Copy out precisely the line that holds "Task: Open the Morpho protocol link" and all the lines following it in the data, up to and including the last one, and no others.
[Records provided — start]
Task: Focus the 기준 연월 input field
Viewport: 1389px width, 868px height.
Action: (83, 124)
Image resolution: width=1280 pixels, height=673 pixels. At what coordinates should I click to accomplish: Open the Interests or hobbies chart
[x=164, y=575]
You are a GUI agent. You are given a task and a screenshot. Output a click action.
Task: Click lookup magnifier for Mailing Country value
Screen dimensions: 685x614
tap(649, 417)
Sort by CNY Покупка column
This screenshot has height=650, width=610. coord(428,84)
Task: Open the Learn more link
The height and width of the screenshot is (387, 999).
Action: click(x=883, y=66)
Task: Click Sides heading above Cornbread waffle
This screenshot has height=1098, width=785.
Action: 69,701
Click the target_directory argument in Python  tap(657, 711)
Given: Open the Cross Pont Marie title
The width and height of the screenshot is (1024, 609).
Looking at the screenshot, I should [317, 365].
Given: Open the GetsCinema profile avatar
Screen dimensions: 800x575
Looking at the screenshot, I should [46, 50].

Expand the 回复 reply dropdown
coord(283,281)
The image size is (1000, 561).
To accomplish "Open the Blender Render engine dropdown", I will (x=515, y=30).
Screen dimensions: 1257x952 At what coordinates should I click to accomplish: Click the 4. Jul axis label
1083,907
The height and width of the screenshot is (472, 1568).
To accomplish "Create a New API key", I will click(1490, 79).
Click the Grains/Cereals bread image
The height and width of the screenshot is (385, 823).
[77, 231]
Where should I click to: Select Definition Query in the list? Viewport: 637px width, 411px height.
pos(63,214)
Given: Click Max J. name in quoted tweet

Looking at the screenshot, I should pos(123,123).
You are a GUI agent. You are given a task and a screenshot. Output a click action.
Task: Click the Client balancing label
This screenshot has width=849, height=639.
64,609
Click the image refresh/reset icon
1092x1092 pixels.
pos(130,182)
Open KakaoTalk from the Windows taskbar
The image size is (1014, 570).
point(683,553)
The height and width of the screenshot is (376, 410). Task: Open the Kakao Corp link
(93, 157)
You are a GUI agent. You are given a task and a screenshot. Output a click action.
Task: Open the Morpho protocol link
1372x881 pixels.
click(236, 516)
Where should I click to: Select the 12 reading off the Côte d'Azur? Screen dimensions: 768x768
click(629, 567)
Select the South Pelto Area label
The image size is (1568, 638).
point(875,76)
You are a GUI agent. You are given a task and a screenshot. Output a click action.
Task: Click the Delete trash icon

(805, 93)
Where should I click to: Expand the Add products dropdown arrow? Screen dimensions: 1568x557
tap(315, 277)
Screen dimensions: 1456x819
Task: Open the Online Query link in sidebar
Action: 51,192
[Records provided — finish]
Exercise response.
Task: Open the Morpho protocol link
1372x881 pixels.
click(236, 516)
Where should I click to: Select the 12 reading off the Côte d'Azur? Screen dimensions: 768x768
click(629, 567)
Select the South Pelto Area label
The image size is (1568, 638).
point(875,76)
You are a GUI agent. You are given a task and a screenshot. Output a click action.
Task: Click the Delete trash icon

(805, 93)
Where should I click to: Expand the Add products dropdown arrow? Screen dimensions: 1568x557
tap(315, 277)
Screen dimensions: 1456x819
Task: Open the Online Query link in sidebar
Action: 51,192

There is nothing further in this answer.